• PROMPT
If a picture appears in the records, leave it out and transcribe the rest exactly.

Saved entries:
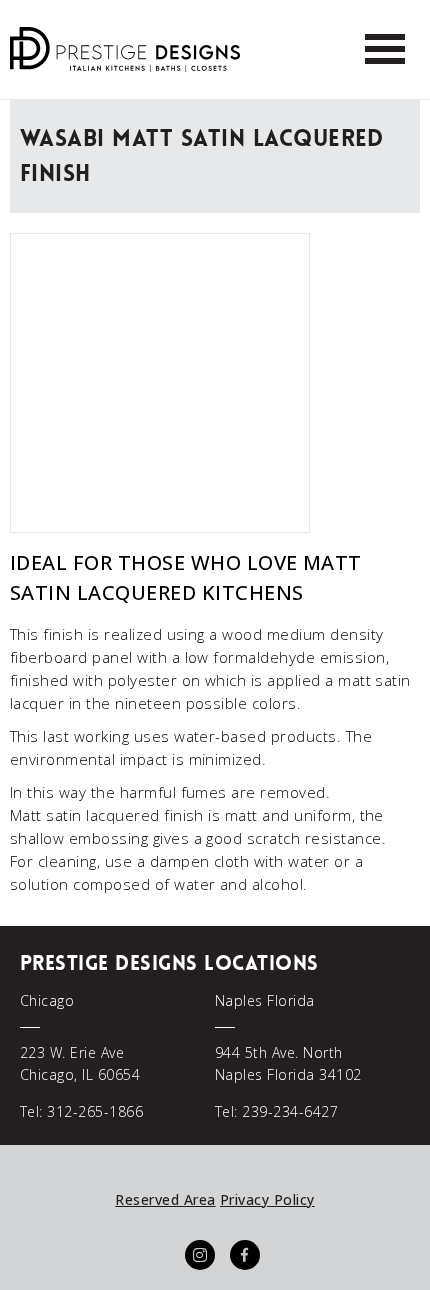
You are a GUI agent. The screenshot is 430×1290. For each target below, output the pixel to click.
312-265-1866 (95, 1111)
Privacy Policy (267, 1199)
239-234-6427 (290, 1111)
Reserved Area (165, 1199)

• WRITTEN RESPONSE
You are a GUI agent. The screenshot is 430×1290. For each target below, output the pixel to click.
312-265-1866 (95, 1111)
Privacy Policy (267, 1199)
239-234-6427 (290, 1111)
Reserved Area (165, 1199)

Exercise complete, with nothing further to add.